Two trains running on the same track collided head-on in southern Poland, leaving 16 people dead and 58 injured in the country’s worst train disaster in more than 20 years.
The powerful collision near the town of Szczekociny, just north of Krakow, occurred after one of the trains ended up on the wrong track. The impact left several hulks of mangled metal smashed on the tracks, with cars overturned and on their sides. Rescuers worked through the night to recover bodies and help the wounded.
Maintenance work was being done on the tracks in the area, but officials say it is too early to determine the cause of the disaster.
Aan American woman was among the dead.
Prime Minister Donald Tusk earlier had said that several of the passengers were foreigners, including people from Ukraine, Spain and France, but none of them were among the dead or mostly seriously injured.
President Bronislaw Komorowski visited the site this morning, saying that when rescue efforts are over he would make an announcement about a period of national mourning.
“This is our most tragic train disaster in many, many years,” Tusk said.
An unnamed passenger interviewed on the all-news station TVN24 said he felt the force of the collision.
“I hit the person in front of me. The lights went out. Everything flew,” he said. “We flew over the compartment like bags. We could hear screams. We prayed.”
Rescuers brought in heavy equipment to free a body from the wreckage, and ended up finding two, a spokesman for firefighters, Radoslaw Lendor, told TVN24.

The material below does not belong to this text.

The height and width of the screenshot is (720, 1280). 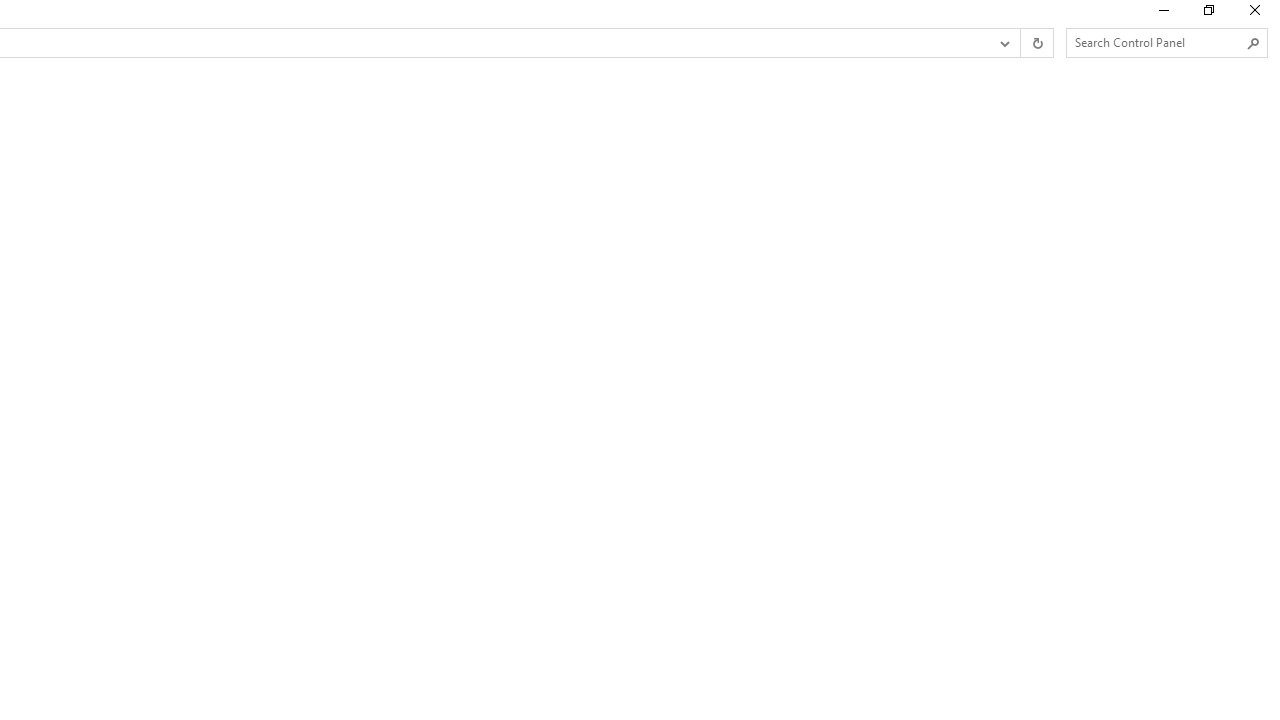 I want to click on 'Search Box', so click(x=1157, y=42).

A doctor in one of the hospitals, Szymon Nowak, said many of the injured were in a serious condition, with some in artificially induced comas.
“It’s a very, very sad day and night in the history of Polish railways and for all of us,” Tusk said.
The trains could hold up to 350 people but it’s not clear how many were actually on board.
The accident comes three months before millions of soccer fans will start crisscrossing the country – many by train – to watch matches at the Euro 2012 championships, which is being co-hosted by Ukraine.
Prosecutors have opened an investigation into how the train was on the wrong track, but officials said it was too soon to draw any conclusions.
One train was travelling from the eastern city of Przemysl to Warsaw in the north, while the other – on the wrong track – was heading south from Warsaw to Krakow.
Komorowski visited the crash site as well as hospitals where the injured were being treated.
“The scale of this phenomenon is so large that there should be nationwide mourning,” he said.